What is more noteworthy is that between 2006 and 2010, Bihar shed its BIMARU status (an acronym for sick states), whereas Gujarat, which had been the fastest growing state between 2001 and 2005 with 11 percent growth, saw growth dipping to 9.3 percent between 2006 and 2010.
This allowed Chhattisgarh, Haryana, Maharashtra and even Odisha to overtake it - a fact not highlighted as these states do not employ expensive PR machinery.
However, it is not as if Gujarat has had nothing to emulate. While the rest of India struggled to satiate growing power needs, Gujarat will soon have surplus power and sell it too. Gujarat’s Jyotigram Yojana has substantially helped improve the power situation, energising rural lives, businesses and industry.
The scheme separates agricultural feeders from domestic feeders so that irrigation pump sets get around eight hours of electricity supply while other consumers enjoy round the clock electricity with fairly good voltage. This has had a positive impact on small-scale industries in rural areas. Strict implementation has brought down transmission and distribution losses.
In an imaginative project, mooted by Modi himself, Gujarat placed solar panels on a 0.75 km stretch of a canal of the Sardar Sarovar Narmada Nigam near Ahmedabad. Plans are on to cover more areas of the canal. It not only saves the cost of land on which the panels would otherwise have to be spread out, but also arrests water evaporation. Power from the 3,616 solar panels installed will be fed into the local grid for use by surrounding towns and villages.

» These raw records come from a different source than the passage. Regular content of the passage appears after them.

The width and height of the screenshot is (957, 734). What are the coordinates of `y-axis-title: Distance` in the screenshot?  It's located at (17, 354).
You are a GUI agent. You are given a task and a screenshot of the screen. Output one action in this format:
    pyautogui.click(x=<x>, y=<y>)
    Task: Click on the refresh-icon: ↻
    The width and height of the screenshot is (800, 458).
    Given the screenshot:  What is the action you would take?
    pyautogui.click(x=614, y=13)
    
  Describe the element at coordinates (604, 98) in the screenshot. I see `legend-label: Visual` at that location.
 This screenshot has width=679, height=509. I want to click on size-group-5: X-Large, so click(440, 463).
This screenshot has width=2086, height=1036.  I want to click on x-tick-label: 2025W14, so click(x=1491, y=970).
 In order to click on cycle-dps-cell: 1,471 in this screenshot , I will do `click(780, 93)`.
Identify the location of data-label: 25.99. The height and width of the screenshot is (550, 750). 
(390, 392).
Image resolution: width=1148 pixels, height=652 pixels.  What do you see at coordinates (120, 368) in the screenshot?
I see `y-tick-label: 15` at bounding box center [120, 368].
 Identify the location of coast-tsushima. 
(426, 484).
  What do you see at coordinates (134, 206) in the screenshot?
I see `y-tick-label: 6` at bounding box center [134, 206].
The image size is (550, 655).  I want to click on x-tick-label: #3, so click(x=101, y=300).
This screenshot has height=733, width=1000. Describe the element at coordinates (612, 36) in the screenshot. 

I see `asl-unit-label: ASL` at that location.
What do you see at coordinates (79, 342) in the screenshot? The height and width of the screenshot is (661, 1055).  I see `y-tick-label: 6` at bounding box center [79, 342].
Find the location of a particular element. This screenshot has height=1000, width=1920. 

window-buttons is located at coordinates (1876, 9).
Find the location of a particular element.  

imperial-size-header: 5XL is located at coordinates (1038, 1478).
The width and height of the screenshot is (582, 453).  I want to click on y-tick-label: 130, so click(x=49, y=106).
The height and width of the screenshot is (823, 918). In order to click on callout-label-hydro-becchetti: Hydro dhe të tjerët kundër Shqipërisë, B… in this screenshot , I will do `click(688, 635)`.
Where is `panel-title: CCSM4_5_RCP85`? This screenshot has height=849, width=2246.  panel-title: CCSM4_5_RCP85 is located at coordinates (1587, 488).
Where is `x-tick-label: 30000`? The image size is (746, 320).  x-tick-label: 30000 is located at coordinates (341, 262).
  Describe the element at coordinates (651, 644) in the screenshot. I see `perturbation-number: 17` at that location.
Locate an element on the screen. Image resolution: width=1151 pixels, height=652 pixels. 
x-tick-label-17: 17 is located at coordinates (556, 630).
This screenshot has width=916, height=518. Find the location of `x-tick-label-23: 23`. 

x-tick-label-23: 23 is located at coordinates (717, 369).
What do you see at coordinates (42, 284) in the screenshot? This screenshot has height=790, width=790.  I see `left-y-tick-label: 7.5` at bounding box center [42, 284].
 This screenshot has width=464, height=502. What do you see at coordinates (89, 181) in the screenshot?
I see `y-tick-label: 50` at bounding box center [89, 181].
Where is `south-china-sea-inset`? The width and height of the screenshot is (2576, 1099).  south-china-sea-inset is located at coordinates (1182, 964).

The project implemented in collaboration with the US firm SunEdison cost the government Rs 17 crore. However, a normal solar project would have cost only Rs 10 crore. Officials say that the initial cost overruns were high but it would gradually come down as they get a handle on the project.
Modi wanted to make Gujarat the numero uno solar producer of India. By 2022, the state plans to produce 10,000 MW of solar energy. However, other states like Madhya Pradesh are catching up fast, selling solar power cheaper than Gujarat today.
Our Prime Minister’s thrust should, therefore, not merely be to replicate Gujarat in other parts of the country. While some aspects of its growth remain impressive, a lot more needs to be done, and at a higher scale, if he is to become a national icon.